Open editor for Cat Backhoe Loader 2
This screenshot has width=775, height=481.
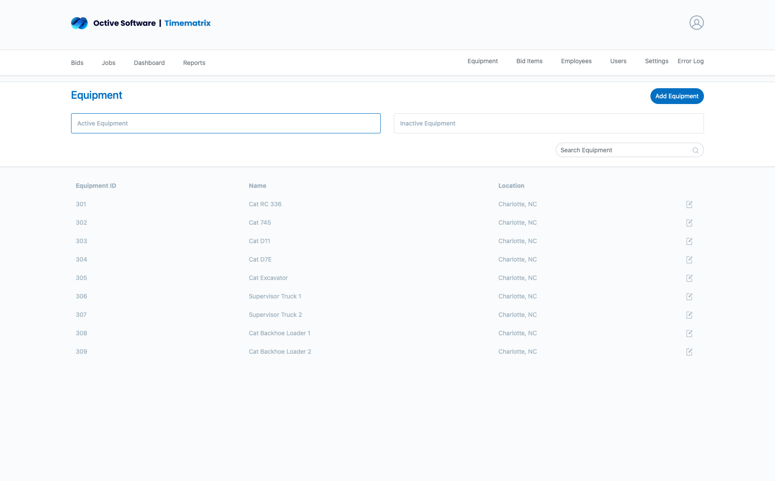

--

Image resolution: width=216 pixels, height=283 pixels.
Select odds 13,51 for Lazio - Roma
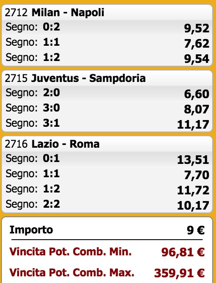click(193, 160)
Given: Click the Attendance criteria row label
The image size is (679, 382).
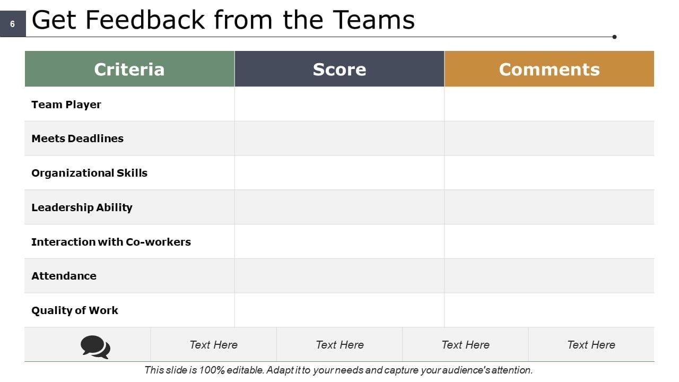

- [Task brief]: Retype the portion of the data above that starts on the line with "Open editor for Cat Backhoe Loader 2" and finishes on the line with "This screenshot has width=775, height=481.", including both of those lines.

- [Exercise response]:
Open editor for Cat Backhoe Loader 2
This screenshot has width=775, height=481.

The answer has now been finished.